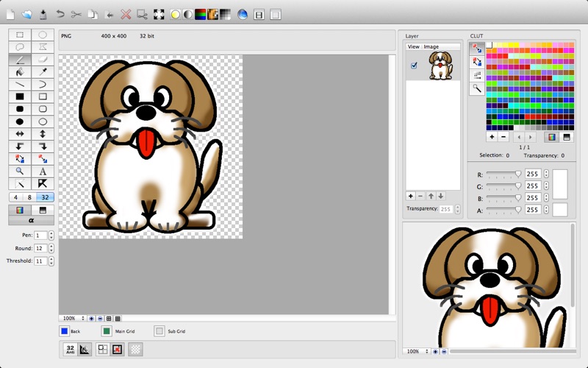588x368 pixels.
Task: Click the blue Back color swatch
Action: click(64, 331)
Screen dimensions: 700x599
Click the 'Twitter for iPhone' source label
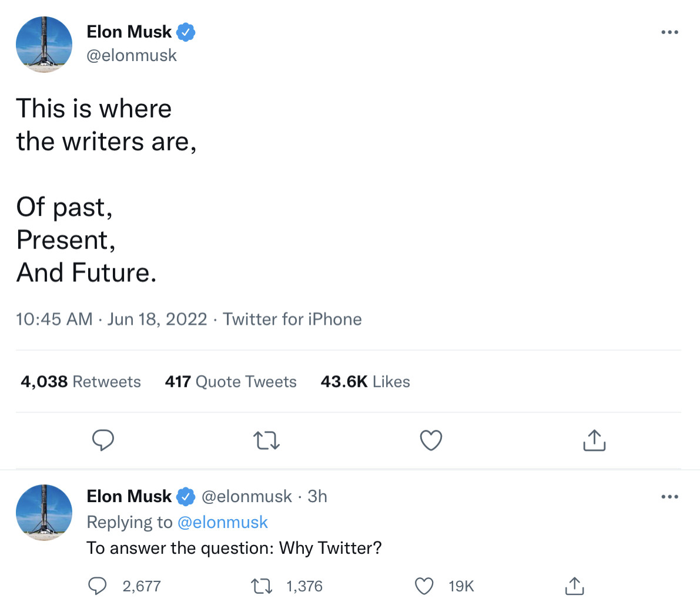pos(292,319)
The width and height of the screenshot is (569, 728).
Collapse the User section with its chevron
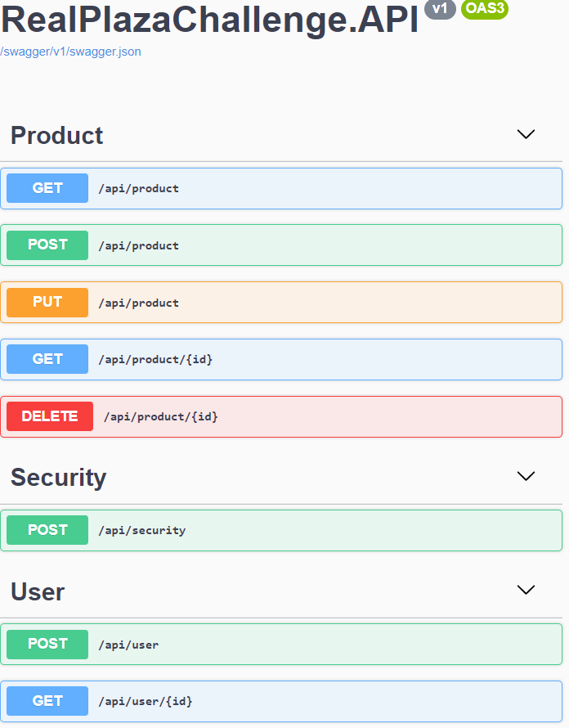526,590
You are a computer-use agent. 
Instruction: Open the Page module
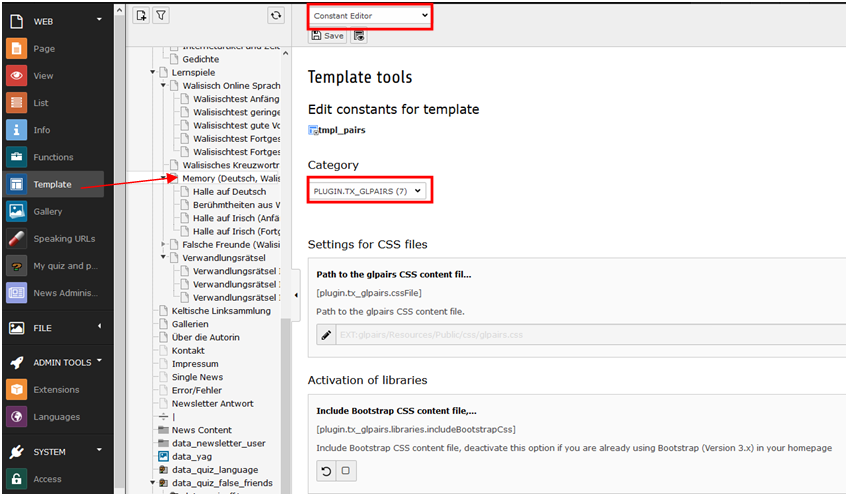pyautogui.click(x=44, y=48)
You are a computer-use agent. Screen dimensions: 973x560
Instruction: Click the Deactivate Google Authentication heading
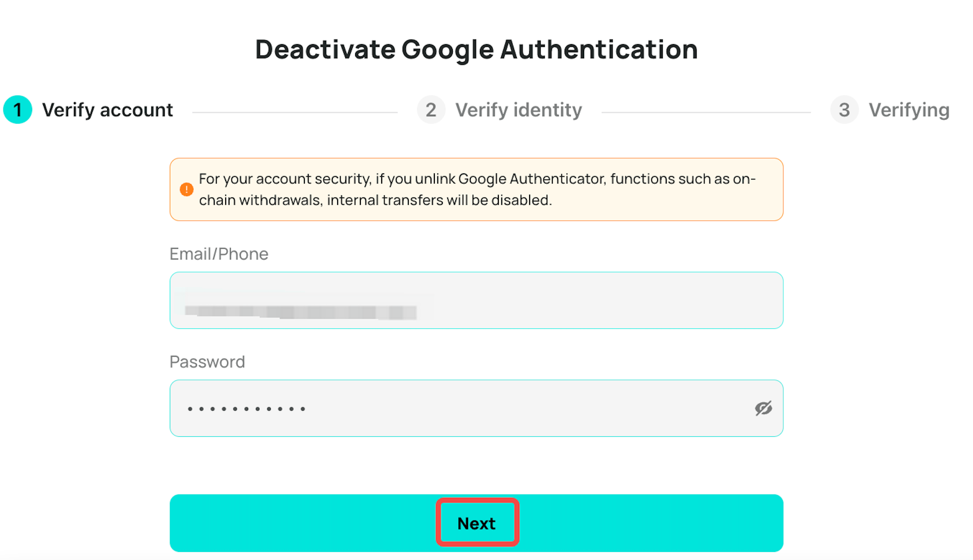(x=477, y=49)
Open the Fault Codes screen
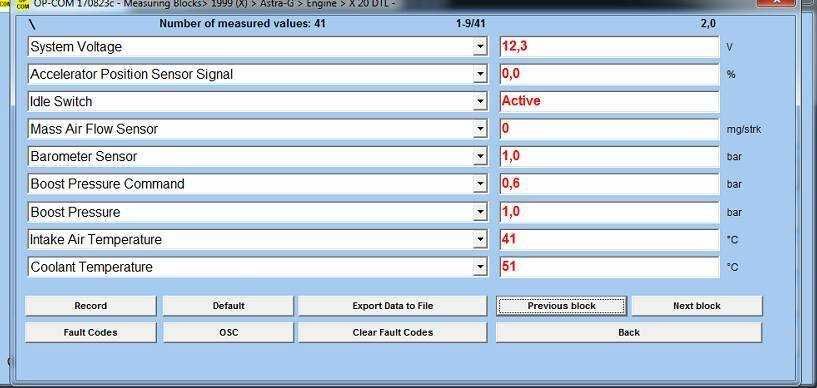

WHAT THIS TASK INVOLVES: Exact copies of the lines from the one containing "Screen dimensions: 700x599" through the final line of the data are required; pictures are to be omitted.

SOLUTION TO THIS EXERCISE:
Screen dimensions: 700x599
Click the 'Twitter for iPhone' source label
pos(292,319)
The width and height of the screenshot is (569, 728).
Collapse the User section with its chevron
526,590
You are a computer-use agent. 
Instruction: Open the Page module
pyautogui.click(x=44, y=48)
You are a computer-use agent. Screen dimensions: 973x560
Instruction: Click the Deactivate Google Authentication heading
(x=477, y=49)
Open the Fault Codes screen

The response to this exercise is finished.